Treść zadania
Zmień odcinek tekstu o festiwalu Kontestacje poniżej od „Właśnie w tym” aż do „absurdu Teatrze Napięcie.”, pisząc „dźwięk” zamiast „muzykę”. Podaj cały ten odcinek po zmianie.

Tekst do przeczytania
Artykuły

Sprzeciw jednak był

O Studenckim Ogólnopolskim Festiwalu Teatralnym Kontestacje w Lublinie pisze Marta Zgierska z Nowej Siły Krytycznej.

"Najwidoczniej festiwal pokazuje kontestację poprzez jej brak" - te dosyć ironiczne słowa jednego (jedynego?) podsumowania ubiegłorocznej edycji Kontestacji streszczają w sobie cały posmak bezideowości współczesnego teatru studenckiego, który po festiwalu odczuwał niejeden widz. Alternatywne działania teatralne przegrywały z własną historią, z legendą tych o jedno czy dwa pokolenia starszych, tych prawdziwie zaangażowanych. Przegrywały także w starciu ze współczesną kulturą - z oswobodzeniem obyczajów, wolnością słowa i masowością wszelkich zjawisk. Oprócz kilku rzeczywiście wartościowych (i niekoniecznie wpisujących się w nurt kontestacyjny) prezentacji, na tej bazie powstawały w główne mierze spektakle miałkie. Raziły one banałem na wyrost nazywanym działaniem artystycznym, zakrztuszały się własną, brutalną tkanką i niewydolnością warsztatu.

Po takich doświadczeniach, ciężko oczekiwać w przeciągu roku jakichś przełomowych zmian, zwłaszcza, że wciąż tkwimy w tej samej rzeczywistości. I faktycznie - nie można powiedzieć, by ogólny poziom spektakli jakoś zdecydowanie polepszył się. Ale jakby nie patrzeć, tegoroczna, czwarta już edycja Kontestacji, po raz pierwszy zdołała mnie przekonać, że naprawdę realizuje swoją nazwę. A i zauważyć trzeba, że sam program był znacznie uboższy w totalne klapy, zmiany i sławetne "obsuwy". Nawet spektaklom nieudanym i masowo opuszczanym przez widownię nie można odmówić pewnych walorów, a przecież w krótkiej historii Kontestacji zdarzały się już rzeczy pozbawione jakichkolwiek atutów, sytuujące się na przeciwnym biegunie niż teatr choćby przyzwoity (np. "Dusza na deskach" Pro Formy).

Właśnie w tym miejscu zachodzi najcenniejsze przesunięcie w festiwalu. Większość prezentujących się teatrów stawia przed sobą zadanie zbudowania pełnowymiarowego spektaklu, zarówno na płaszczyźnie gry aktorskiej, jak i kreowania scenicznego świata poprzez scenografię, światło i muzykę, które tym razem najczęściej wykracza poza ciężką do wytrzymania skrajną amatorskość. W parze z tym, u większości prezentujących się twórców, nie idzie niestety potrzeba poszukiwania własnej, oryginalnej formy. Kreowanie alternatywnego świata, poszukiwanie indywidualnego języka dostrzec możemy jedynie w bardzo charakterystycznym Teatrze Brama, w szerzej znanym Teatrze Porywacze Ciał oraz pełnym absurdu Teatrze Napięcie.

Dane

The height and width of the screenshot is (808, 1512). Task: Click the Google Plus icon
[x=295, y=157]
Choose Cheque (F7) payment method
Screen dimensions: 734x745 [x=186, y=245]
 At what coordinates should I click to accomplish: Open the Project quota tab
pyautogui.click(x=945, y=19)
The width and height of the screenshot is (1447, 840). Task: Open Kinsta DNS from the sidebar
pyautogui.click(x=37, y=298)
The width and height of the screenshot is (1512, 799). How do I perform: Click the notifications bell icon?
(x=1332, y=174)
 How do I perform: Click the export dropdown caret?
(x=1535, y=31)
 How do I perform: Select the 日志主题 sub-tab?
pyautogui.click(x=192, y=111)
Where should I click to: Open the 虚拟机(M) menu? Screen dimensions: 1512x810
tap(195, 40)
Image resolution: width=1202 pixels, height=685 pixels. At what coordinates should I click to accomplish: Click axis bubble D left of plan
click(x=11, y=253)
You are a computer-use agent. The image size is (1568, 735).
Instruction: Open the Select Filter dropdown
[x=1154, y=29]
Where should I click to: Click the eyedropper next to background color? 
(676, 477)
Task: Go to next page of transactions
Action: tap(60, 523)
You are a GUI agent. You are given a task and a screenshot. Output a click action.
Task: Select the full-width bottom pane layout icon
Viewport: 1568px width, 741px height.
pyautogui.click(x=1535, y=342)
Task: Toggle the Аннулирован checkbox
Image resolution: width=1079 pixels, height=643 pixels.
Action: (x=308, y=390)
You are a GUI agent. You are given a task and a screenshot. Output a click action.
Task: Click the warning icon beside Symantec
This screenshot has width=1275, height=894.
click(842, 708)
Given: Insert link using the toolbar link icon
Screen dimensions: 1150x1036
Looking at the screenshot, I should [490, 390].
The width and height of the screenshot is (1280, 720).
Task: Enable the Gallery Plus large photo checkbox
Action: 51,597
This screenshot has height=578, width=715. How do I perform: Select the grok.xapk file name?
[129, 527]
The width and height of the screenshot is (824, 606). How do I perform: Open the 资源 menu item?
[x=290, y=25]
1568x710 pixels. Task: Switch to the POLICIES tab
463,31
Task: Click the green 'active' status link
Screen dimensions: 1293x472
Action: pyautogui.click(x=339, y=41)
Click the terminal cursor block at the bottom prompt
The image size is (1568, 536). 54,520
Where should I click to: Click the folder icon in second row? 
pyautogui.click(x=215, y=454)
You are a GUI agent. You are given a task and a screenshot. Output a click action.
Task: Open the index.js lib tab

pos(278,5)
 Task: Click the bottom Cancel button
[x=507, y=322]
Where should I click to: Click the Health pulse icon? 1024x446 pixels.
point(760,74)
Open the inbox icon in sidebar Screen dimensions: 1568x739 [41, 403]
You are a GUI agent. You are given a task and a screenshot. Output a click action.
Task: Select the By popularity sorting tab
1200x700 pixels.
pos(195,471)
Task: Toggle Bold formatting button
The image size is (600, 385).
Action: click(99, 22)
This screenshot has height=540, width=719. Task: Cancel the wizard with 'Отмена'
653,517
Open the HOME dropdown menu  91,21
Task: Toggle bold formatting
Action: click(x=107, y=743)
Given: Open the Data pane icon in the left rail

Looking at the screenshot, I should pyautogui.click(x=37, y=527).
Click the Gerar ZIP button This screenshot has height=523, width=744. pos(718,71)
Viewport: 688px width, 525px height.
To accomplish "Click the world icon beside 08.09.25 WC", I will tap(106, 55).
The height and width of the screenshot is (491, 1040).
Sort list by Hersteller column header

Rozwiązanie
Właśnie w tym miejscu zachodzi najcenniejsze przesunięcie w festiwalu. Większość prezentujących się teatrów stawia przed sobą zadanie zbudowania pełnowymiarowego spektaklu, zarówno na płaszczyźnie gry aktorskiej, jak i kreowania scenicznego świata poprzez scenografię, światło i dźwięk, które tym razem najczęściej wykracza poza ciężką do wytrzymania skrajną amatorskość. W parze z tym, u większości prezentujących się twórców, nie idzie niestety potrzeba poszukiwania własnej, oryginalnej formy. Kreowanie alternatywnego świata, poszukiwanie indywidualnego języka dostrzec możemy jedynie w bardzo charakterystycznym Teatrze Brama, w szerzej znanym Teatrze Porywacze Ciał oraz pełnym absurdu Teatrze Napięcie.